Fiona Benson (born 1978) is an English poet. Her collections have been shortlisted for the T.S. Eliot Prize in 2015 and 2019. Vertigo and Ghost (2019) won Forward Prizes for best collection.

Biography 
Benson was born in Wroughton, England. She received her Master of Letters and PhD in English from Saint Andrew’s University, Scotland, where she wrote her dissertation on the Ophelia figure in Early Modern Drama. She is resident in Thorverton, Devon.

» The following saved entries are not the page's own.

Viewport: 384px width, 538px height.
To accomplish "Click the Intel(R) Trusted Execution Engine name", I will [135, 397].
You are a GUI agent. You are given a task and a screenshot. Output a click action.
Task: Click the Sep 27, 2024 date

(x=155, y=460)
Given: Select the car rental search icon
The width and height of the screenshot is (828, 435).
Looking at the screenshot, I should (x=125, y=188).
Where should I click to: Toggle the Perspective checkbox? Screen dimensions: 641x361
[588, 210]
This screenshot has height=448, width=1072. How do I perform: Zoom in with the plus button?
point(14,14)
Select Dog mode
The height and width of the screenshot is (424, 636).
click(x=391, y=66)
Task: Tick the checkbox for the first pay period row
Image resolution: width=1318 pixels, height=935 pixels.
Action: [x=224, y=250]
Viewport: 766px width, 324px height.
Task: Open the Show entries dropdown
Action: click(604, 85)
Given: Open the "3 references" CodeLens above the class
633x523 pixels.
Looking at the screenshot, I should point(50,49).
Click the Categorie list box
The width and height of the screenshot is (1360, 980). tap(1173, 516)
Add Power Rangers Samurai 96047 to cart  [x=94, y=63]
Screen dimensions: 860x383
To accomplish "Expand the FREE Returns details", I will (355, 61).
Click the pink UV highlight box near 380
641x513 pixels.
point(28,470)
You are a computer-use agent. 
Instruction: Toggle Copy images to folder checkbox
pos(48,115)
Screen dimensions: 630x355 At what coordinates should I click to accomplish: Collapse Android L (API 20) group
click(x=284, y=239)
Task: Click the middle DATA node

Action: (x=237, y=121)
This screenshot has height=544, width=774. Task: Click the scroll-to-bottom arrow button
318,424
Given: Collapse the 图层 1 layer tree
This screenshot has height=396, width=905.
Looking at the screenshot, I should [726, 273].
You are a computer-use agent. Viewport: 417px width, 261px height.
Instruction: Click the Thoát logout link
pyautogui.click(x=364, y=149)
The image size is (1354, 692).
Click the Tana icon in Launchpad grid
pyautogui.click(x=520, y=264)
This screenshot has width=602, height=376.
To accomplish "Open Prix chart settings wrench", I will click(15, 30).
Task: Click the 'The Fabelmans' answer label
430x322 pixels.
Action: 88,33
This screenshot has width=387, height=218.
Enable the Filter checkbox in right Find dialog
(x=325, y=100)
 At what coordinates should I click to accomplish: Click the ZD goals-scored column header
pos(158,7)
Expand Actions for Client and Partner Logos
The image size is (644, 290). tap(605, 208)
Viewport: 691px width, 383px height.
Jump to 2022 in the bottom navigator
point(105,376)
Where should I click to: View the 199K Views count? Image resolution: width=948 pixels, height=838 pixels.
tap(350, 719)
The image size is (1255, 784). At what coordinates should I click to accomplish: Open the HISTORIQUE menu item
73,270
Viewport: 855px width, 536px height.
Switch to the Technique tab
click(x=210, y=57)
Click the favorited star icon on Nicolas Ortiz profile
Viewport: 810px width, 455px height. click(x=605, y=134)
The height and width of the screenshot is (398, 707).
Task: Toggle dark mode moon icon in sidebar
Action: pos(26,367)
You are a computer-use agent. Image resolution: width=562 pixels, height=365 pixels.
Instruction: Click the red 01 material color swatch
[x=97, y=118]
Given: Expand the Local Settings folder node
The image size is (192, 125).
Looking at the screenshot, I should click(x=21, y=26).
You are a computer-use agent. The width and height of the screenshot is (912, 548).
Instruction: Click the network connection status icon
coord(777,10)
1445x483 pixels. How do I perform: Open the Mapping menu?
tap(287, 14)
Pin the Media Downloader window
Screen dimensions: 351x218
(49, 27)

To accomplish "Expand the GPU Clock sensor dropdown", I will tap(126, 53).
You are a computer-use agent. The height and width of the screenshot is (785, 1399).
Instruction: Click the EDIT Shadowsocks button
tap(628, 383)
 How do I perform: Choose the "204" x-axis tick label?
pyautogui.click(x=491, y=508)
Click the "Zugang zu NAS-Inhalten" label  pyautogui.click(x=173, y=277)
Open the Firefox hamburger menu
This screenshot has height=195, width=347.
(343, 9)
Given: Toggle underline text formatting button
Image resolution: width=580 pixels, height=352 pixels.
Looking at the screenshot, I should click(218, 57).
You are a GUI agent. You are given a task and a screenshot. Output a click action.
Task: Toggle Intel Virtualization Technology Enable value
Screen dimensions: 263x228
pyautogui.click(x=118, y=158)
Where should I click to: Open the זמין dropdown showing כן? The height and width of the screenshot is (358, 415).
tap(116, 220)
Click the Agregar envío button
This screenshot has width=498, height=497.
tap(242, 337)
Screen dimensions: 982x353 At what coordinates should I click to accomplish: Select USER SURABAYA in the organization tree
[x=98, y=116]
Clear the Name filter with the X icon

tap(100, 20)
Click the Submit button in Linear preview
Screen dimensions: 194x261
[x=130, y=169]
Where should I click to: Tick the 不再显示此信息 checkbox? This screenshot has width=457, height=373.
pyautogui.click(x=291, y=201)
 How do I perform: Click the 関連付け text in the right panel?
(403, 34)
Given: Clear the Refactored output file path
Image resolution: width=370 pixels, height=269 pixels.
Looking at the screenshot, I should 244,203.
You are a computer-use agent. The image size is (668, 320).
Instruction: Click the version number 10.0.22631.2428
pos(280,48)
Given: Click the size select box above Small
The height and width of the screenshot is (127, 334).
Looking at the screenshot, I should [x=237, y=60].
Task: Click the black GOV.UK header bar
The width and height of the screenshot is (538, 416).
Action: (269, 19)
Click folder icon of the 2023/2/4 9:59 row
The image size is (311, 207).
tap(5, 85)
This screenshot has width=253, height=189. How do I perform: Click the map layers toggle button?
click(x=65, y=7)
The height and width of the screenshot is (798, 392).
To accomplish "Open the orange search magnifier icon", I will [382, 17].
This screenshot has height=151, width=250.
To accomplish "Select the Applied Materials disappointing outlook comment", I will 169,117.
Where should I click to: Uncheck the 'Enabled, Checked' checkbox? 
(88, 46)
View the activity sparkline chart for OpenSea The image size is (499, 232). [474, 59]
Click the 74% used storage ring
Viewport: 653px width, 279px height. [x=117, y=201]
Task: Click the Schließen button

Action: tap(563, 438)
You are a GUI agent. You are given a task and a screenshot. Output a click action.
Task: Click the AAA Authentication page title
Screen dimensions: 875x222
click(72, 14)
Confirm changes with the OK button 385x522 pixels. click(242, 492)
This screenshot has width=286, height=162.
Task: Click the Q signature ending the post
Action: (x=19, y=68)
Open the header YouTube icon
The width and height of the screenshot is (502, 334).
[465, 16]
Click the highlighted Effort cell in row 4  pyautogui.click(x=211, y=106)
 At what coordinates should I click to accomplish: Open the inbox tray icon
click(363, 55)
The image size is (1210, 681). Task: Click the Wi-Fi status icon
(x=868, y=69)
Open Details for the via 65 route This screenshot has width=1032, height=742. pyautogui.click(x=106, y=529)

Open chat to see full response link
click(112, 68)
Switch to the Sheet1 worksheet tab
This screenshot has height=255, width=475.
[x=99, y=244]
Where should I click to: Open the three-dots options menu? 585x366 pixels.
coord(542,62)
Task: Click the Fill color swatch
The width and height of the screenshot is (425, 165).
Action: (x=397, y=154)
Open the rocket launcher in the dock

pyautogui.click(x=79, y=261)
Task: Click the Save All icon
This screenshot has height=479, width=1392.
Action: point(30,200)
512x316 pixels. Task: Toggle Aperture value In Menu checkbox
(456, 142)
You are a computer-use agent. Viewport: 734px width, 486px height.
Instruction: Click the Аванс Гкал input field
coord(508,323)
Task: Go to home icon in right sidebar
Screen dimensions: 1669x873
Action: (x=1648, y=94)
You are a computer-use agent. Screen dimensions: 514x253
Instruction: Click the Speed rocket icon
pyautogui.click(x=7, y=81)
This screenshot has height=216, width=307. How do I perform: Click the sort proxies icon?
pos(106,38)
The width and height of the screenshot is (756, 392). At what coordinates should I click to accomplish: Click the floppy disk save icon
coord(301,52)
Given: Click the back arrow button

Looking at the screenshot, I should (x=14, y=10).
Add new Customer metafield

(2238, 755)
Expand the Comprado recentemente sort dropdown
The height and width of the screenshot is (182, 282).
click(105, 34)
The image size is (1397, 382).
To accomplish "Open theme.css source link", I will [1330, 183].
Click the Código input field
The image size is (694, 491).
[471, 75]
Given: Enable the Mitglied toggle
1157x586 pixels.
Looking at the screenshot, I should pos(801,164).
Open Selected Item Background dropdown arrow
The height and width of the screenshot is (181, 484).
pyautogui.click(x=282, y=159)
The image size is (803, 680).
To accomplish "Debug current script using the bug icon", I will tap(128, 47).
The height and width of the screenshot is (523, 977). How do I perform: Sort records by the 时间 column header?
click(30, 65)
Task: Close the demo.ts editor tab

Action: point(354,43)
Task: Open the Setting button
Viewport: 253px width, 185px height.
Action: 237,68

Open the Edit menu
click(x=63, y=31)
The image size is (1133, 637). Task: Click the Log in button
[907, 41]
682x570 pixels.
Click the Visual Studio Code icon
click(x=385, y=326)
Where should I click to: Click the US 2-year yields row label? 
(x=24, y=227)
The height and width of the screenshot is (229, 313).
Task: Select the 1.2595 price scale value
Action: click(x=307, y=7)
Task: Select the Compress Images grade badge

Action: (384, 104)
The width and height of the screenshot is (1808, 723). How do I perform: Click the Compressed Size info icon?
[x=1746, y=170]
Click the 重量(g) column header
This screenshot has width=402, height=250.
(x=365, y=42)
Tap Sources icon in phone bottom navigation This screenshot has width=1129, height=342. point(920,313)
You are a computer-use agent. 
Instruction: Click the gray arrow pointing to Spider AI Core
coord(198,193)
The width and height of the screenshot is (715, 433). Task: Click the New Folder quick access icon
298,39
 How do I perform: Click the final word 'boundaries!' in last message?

Benson was a recipient of an Eric Gregory Award in 2006. The award is given by the Society of Authors to British poets under 30. Her work was included in Faber New Poets (2009) and her debut collection, Bright Travellers was published in 2014 by Cape Poetry.

Benson was shortlisted for the T.S. Eliot Prize for her poetry collection, Bright Travellers (2015) and also for Vertigo and Ghost (2019).

Ben Wilkinson, in a review of Bright Travellers for The Guardian,  describes Benson as "a poet whose dark imagination mixes solemnity with lyricism, treating the poem as a kind of secular prayer." Themes in Benson's work include "violence and loss, shown most vividly in her accounts of motherhood, are paired seamlessly with moments of great tenderness"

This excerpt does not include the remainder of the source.